“An emerging critique of the technology sector is that it promotes inequalities rather than mitigates them. Exposes about Silicon Valley’s discriminatory human resources practices are outnumbered only by stories of predatory business practices. As noted throughout this book, economic geographers have long argued that firm strategies reflect the context from which they emerged. So, as technology firms turn their attention to cities, it should be understood that they are likely to employ the approaches and practices they know from the past rather than adapt to the ethics and standards of the public sector or specific communities.
The smart cities project provides a platform for economic development; it is not economic development by itself. And perhaps this is the key distinction moving forward. As cities and observers of the smart cities project become increasingly cognizant of the inequalities that are produced and magnified in the diffusion of new technologies, it might be the responsibility of the public sector to step up and intervene, not step back and allow the people and places to be cast as users and testbeds in an industry experiment rather than as citizens and communities in a city.
In her 1980 article, “What Would a Non-Sexist City Be Like?” Dolores Hayden asked readers to consider – to visualize – how to produce a city that did not reflect the institutionalized gendered norms that framed decisions about the design of an investments in our built environments (and the systems and services that operate it).
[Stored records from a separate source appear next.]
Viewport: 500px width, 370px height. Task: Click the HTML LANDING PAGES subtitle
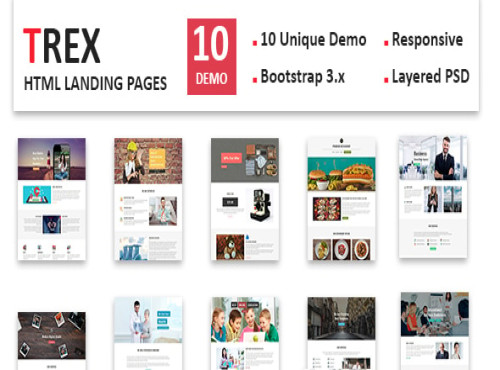[x=95, y=83]
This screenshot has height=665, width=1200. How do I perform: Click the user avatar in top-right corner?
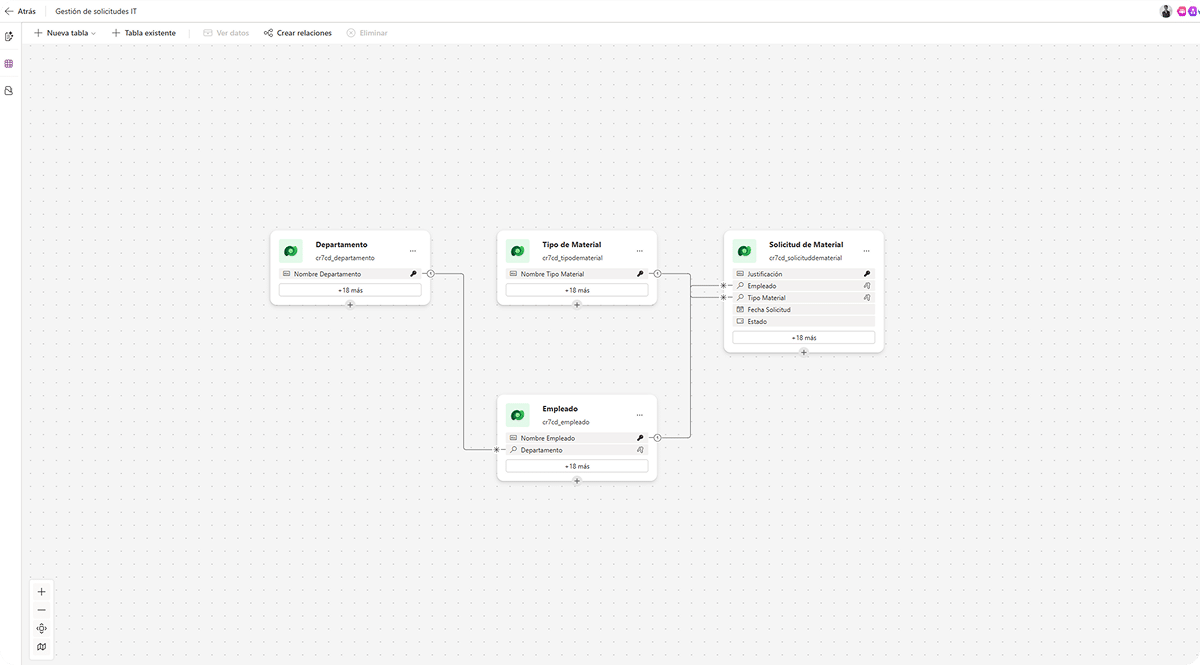1165,10
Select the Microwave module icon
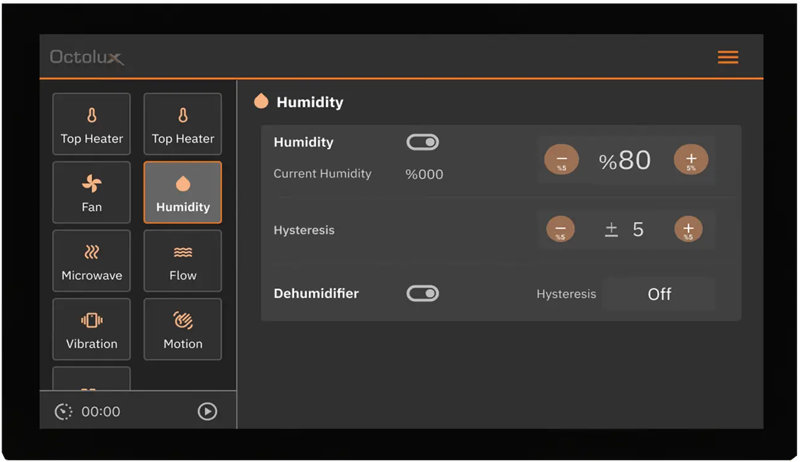 [x=91, y=252]
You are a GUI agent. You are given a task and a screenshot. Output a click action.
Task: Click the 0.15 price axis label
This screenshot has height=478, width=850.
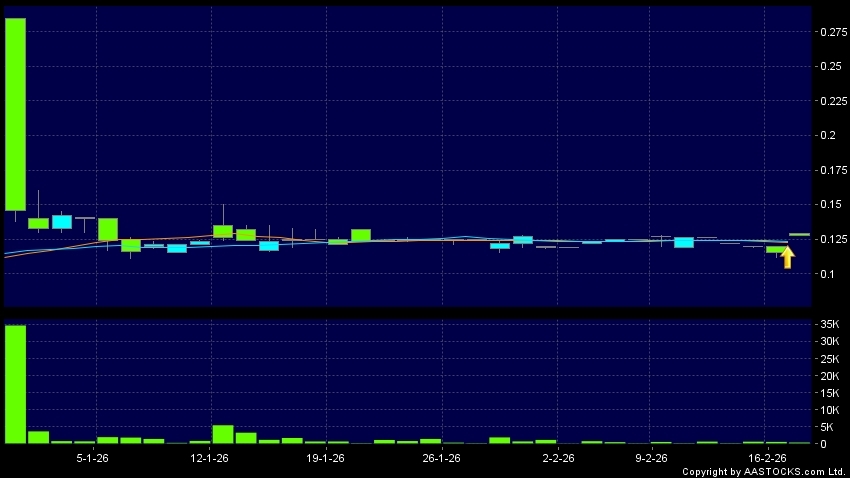[829, 205]
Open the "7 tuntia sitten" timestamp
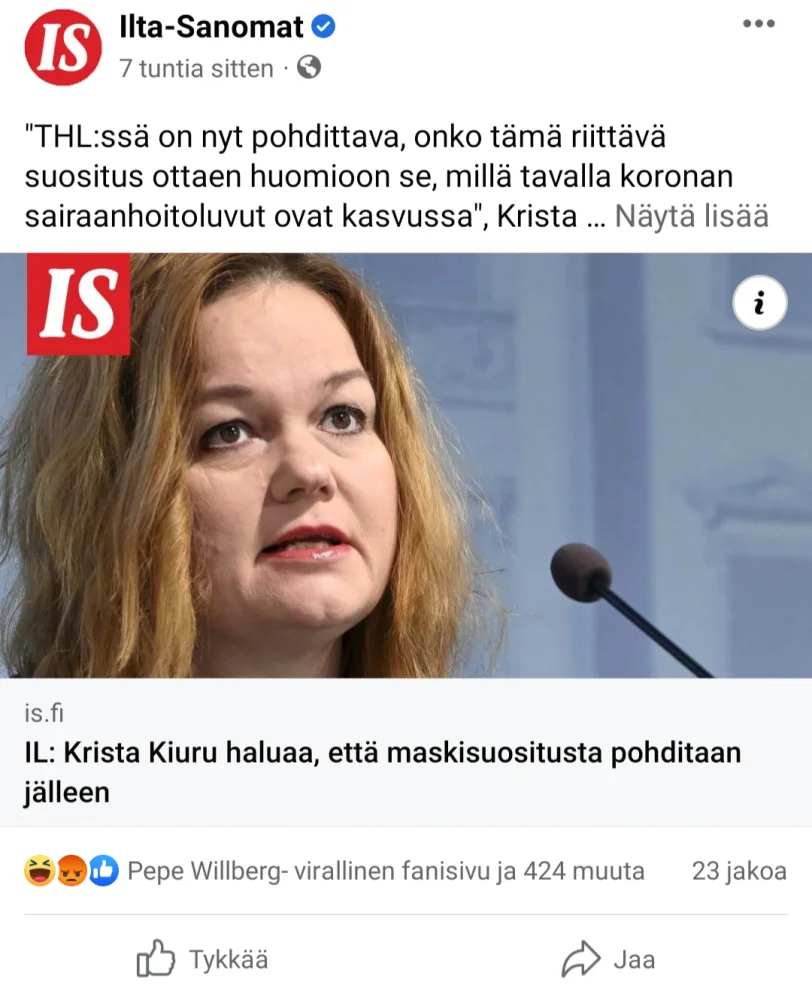 [x=196, y=68]
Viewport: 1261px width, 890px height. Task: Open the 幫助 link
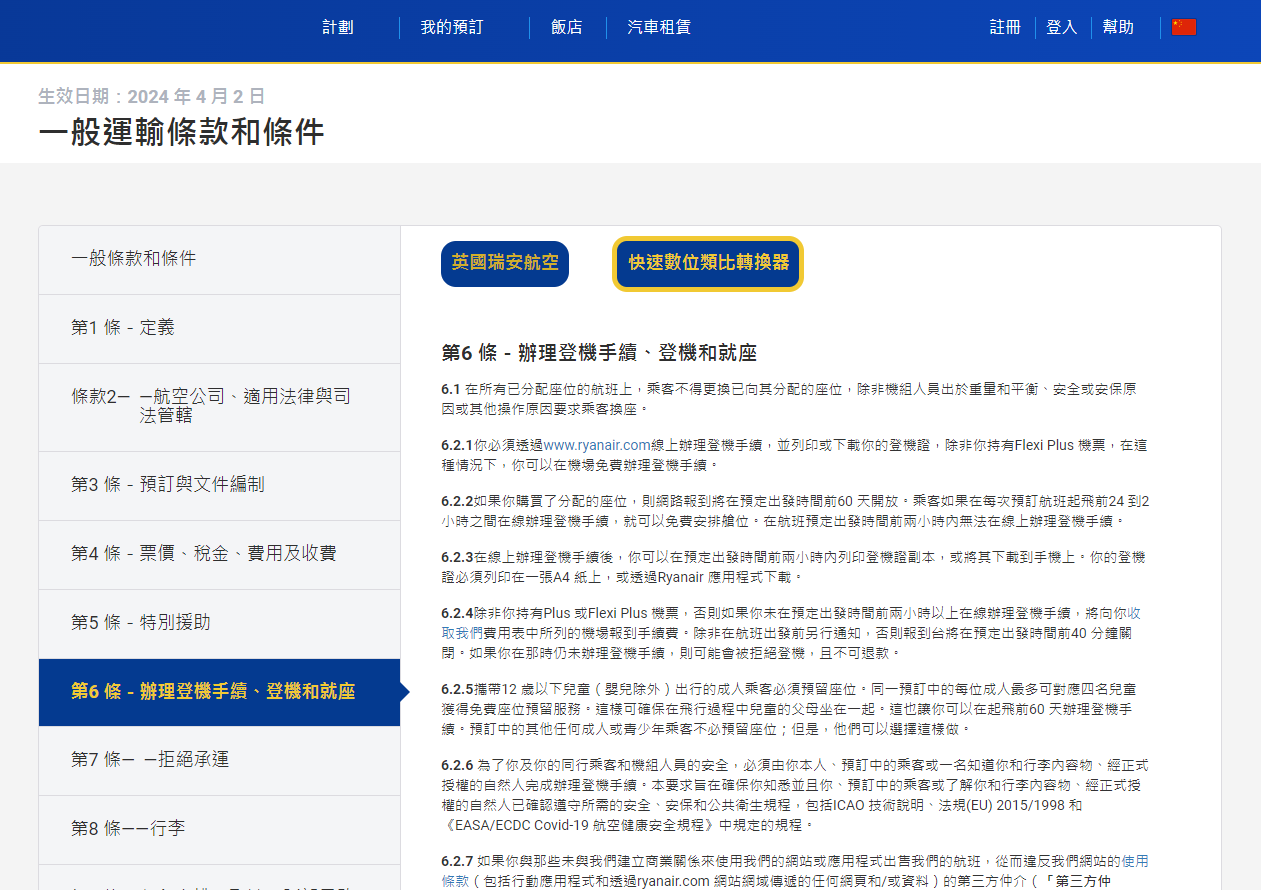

Similarly, Carlo Ratti asked us to visualize a city that is tailored to the needs of individuals. Hayden and Ratti are making different arguments, of course; Ratti is arguing for a technology solution, and Hayden is arguing for a shift in the patterns of social reproduction. Hayden’s argument is simple: perhaps stop reproducing structural inequalities in structures. Hayden called for redesigning the American dream through an analysis of how we produce the built environment and why. That is still the underlying issue. All too often, smart cities advocates are more interesting in building (and experimenting) than in the systematic and sustained deconstruction of the old modes of production and the patterns of inequality they produce.
In this book, I have posed a variation on Hayden’s argument: stop reproducing uneven development patterns through technology solutions. Uneven innovation is a manifestation of an old problem: the sexist city, the racist city, the classist city, the city of unequal opportunities and unequal outcomes. I have also made two further points. First, cities are not the problem, but, second, cities may be the solution. Once the technology sector determined that cities were the preferred space of innovation, production, and consumption, cities gained the ability to manage and determine the smart cities project. Through the regulation of citizen rights to data, investment in the internal capacity within cities, the undertaking of strategic planning and policy analysis and evaluation, and the expansion of participatory planning, cities have an opportunity to shape the smart cities project. We may not see Hayden’s nonsexist city emerge as a result, but we may see a future for cities that moves further away from an unequal past and toward a more equitable future.”